0.27.0 • Published 9 months ago

@sectester/scan v0.27.0

Weekly downloads
-
License
MIT
Repository
github
Last release
9 months ago

@sectester/scan

Maintainability Test Coverage Build Status NPM Downloads

The package defines a simple public API to manage scans and their expectations.

Setup

npm i -s @sectester/scan

Usage

To start scanning your application, you have to create a ScanFactory as follows:

import { Configuration } from '@sectester/core';
import { ScanFactory } from '@sectester/scan';

const config = new Configuration({
  hostname: 'app.neuralegion.com'
});

const scanFactory = new ScanFactory(config);

To create a new scan, you have to define a target first (for details, see here):

import { Target } from '@sectester/scan';

const target = new Target({
  url: 'https://example.com'
});

The factory exposes the createScan method that returns a new Scan instance:

import { TestType } from '@sectester/scan';

const scan = await scanFactory.createScan({
  target,
  tests: [TestType.HEADER_SECURITY]
});

Below you will find a list of parameters that can be used to configure a Scan:

OptionDescription
targetThe target that will be attacked. For details, see here.
testsThe list of tests to be performed against the target application. Learn more about tests
repeaterIdConnects the scan to a Repeater agent, which provides secure access to local networks.
smartMinimize scan time by using automatic smart decisions regarding parameter skipping, detection phases, etc. Enabled by default.
skipStaticParamsUse an advanced algorithm to automatically determine if a parameter has any effect on the target system's behavior when changed, and skip testing such static parameters. Enabled by default.
poolSizeSets the maximum concurrent requests for the scan, to control the load on your server. By default, 10.
attackParamLocationsDefines which part of the request to attack. By default, body, query, and fragment.
slowEpTimeoutAutomatically validate entry-point response time before initiating the vulnerability testing, and reduce scan time by skipping any entry-points that take too long to respond. By default, 1000ms.
targetTimeoutMeasure timeout responses from the target application globally, and stop the scan if the target is unresponsive for longer than the specified time. By default, 5min.
nameThe scan name. The method and hostname by default, e.g. GET example.com.

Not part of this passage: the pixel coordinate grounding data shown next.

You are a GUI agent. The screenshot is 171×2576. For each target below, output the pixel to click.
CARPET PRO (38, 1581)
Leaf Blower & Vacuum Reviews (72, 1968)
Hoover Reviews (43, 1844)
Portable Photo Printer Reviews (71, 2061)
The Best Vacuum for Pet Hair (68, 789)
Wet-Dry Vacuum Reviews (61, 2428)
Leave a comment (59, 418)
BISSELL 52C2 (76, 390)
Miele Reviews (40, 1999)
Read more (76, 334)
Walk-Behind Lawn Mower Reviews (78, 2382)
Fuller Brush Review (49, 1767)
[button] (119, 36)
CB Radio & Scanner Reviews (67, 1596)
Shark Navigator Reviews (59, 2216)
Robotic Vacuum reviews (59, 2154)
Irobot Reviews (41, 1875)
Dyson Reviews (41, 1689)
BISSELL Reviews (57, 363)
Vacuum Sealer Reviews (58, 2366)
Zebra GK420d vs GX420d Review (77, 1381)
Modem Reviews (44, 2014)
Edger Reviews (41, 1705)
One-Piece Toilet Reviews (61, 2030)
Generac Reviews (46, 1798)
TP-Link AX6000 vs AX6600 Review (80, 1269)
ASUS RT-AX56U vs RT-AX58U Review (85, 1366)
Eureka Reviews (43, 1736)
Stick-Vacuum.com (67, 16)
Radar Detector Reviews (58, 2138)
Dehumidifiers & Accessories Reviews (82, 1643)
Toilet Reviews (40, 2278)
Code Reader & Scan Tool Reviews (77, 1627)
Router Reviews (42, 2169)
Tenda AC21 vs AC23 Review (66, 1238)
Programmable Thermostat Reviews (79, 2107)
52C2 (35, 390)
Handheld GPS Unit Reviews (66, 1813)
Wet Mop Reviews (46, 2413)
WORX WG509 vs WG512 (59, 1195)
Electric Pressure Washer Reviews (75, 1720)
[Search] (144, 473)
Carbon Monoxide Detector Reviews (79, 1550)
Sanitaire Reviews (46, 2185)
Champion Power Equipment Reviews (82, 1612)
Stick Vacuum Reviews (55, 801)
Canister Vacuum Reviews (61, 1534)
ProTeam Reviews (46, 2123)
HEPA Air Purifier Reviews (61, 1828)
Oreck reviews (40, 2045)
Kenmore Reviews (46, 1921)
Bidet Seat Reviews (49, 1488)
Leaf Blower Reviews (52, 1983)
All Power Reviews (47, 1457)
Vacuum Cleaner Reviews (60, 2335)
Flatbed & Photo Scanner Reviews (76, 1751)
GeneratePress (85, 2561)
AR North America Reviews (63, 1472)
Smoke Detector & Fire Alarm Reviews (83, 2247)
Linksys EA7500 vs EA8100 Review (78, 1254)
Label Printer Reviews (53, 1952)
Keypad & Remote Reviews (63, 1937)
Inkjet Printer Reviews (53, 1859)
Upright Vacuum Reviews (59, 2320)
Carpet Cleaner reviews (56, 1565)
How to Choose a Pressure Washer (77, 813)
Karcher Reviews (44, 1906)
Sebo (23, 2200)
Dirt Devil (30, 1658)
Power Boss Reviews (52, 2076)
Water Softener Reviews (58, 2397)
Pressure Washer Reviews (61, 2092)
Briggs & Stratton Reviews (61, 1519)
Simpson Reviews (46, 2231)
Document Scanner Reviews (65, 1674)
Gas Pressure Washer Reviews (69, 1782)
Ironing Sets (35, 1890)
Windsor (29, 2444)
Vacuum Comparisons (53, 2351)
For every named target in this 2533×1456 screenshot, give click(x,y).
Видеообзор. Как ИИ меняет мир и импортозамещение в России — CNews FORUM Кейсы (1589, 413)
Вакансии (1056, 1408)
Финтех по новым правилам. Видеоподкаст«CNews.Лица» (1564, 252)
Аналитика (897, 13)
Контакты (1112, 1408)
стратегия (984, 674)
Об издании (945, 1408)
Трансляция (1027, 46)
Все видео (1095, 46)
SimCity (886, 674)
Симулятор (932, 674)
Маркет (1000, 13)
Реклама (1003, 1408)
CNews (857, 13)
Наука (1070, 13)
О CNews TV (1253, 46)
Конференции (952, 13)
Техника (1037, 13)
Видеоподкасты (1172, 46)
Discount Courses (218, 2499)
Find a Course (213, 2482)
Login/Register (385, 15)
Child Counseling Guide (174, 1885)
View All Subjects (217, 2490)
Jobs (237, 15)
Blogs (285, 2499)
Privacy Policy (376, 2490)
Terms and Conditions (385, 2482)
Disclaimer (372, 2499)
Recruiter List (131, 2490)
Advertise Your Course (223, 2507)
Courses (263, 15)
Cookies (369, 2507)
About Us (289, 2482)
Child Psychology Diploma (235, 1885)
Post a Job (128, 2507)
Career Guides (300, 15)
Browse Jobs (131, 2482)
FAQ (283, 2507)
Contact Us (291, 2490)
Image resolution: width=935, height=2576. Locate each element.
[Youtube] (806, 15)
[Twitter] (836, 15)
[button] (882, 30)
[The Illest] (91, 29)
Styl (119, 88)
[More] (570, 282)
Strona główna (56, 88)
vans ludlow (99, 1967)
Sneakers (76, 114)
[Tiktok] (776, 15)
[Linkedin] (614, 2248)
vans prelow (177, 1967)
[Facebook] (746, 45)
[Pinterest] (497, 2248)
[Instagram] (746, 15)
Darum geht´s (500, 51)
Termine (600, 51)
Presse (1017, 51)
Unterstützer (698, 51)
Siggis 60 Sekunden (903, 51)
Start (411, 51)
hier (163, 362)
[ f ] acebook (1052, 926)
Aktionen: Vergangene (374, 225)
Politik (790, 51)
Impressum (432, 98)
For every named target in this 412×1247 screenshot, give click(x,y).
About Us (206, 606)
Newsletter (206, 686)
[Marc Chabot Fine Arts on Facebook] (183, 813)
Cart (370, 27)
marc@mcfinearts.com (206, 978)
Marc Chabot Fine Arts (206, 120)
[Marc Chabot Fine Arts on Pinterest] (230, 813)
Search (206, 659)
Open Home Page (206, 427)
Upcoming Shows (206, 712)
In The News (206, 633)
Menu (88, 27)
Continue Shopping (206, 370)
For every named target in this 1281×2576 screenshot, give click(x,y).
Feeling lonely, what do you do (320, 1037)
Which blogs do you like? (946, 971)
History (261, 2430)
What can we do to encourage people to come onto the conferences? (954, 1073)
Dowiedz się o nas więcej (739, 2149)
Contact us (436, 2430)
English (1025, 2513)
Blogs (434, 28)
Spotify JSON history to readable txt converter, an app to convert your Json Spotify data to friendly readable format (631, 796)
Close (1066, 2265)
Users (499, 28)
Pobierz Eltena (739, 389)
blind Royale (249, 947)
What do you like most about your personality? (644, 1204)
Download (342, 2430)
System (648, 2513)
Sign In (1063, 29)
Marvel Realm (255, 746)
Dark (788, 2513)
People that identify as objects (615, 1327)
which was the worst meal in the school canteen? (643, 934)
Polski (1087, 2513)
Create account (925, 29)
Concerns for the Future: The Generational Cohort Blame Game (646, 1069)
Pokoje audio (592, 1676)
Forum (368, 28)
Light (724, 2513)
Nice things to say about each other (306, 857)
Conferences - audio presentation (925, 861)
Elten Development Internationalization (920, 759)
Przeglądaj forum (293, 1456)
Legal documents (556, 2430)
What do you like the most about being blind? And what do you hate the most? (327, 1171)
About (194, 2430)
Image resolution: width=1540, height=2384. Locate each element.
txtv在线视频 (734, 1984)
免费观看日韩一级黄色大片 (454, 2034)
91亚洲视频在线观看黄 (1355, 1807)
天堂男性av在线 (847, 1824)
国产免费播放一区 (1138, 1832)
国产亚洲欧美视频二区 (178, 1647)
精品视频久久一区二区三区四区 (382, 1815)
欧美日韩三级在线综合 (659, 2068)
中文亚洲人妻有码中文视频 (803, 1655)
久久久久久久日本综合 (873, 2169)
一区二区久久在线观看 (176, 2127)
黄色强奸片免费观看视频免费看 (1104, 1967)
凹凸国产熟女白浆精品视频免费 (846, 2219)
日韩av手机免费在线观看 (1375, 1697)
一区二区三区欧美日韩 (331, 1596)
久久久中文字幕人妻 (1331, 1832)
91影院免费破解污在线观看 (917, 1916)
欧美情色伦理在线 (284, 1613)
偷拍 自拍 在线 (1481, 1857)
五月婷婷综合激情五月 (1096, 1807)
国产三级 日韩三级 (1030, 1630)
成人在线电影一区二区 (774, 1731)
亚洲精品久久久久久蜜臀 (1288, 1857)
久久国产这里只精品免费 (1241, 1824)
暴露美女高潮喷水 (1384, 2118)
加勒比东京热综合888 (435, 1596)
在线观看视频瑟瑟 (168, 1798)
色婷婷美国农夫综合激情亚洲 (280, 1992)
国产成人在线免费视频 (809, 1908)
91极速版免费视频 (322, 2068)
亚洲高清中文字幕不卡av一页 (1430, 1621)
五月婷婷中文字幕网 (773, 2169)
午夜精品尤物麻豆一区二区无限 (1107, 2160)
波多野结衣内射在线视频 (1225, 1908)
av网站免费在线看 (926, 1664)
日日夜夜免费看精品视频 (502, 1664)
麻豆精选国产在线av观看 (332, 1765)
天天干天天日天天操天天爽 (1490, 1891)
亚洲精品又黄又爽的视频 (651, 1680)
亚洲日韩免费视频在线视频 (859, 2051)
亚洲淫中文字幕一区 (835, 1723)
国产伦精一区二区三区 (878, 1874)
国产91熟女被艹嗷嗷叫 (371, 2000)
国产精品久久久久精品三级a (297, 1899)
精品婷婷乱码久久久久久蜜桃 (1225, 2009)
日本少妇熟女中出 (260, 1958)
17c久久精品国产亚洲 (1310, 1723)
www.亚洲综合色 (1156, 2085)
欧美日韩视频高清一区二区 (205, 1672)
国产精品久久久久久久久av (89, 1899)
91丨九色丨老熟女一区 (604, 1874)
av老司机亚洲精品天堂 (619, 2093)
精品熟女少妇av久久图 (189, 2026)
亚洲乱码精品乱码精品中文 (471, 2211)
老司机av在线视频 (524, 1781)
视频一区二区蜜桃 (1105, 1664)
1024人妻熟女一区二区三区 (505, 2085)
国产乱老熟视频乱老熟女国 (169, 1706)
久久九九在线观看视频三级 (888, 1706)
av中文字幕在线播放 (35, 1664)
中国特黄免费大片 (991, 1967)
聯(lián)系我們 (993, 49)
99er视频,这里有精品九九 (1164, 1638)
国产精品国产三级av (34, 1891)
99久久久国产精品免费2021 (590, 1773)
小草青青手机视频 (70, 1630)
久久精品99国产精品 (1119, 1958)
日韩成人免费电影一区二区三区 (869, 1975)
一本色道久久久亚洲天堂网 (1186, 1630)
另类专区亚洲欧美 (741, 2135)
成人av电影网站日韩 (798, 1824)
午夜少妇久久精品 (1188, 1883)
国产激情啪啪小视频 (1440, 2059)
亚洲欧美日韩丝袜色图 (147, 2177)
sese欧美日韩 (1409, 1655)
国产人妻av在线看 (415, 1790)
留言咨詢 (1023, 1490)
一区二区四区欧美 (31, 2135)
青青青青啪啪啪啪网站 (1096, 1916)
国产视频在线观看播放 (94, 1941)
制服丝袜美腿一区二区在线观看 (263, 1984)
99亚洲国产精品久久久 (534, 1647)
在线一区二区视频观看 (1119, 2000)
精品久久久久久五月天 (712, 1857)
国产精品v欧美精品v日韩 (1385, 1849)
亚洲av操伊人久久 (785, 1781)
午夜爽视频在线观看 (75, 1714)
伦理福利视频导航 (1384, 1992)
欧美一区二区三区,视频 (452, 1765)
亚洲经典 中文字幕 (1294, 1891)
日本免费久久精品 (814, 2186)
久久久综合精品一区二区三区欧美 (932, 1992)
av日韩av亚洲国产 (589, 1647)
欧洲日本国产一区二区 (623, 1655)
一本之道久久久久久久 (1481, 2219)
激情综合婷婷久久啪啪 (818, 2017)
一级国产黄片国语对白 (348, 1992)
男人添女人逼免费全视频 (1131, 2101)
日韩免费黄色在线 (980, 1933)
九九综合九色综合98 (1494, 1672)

Defining a target for attack

The target can accept the following options:

url

  • type: string

The server URL that will be used for the request. Usually the url represents a WHATWG URL:

import { Target } from '@sectester/scan';

const target = new Target({
  url: 'https://example.com'
});

If url contains a query string, they will be parsed as search params:

import { Target } from '@sectester/scan';

const target = new Target({
  url: 'https://example.com?foo=bar'
});

console.log(target.queryString); // foo=bar

If you pass a query parameter, it will override these which obtained from url:

import { Target } from '@sectester/scan';

const target = new Target({
  url: 'https://example.com?foo=bar',
  query: '?bar=foo'
});

console.log(target.queryString); // bar=foo

method

  • type: string | HttpMethod

The request method to be used when making the request, GET by default:

import { Target, HttpMethod } from '@sectester/scan';

const target = new Target({
  url: 'https://example.com',
  method: HttpMethod.DELETE
});

query

  • type: string | URLSearchParams | Record<string, string | string[]>

The query parameters to be sent with the request:

import { Target } from '@sectester/scan';

const target = new Target({
  url: 'https://example.com',
  query: {
    hello: 'world',
    foo: '123'
  }
});

console.log(target.queryString); // hello=world&foo=123

If you need to pass an array, you can do it using a URLSearchParams instance:

import { Target } from '@sectester/scan';

const target = new Target({
  url: 'https://example.com',
  query: new URLSearchParams([
    ['key', 'a'],
    ['key', 'b']
  ])
});

console.log(target.queryString); // key=a&key=b

This will override the query string in url.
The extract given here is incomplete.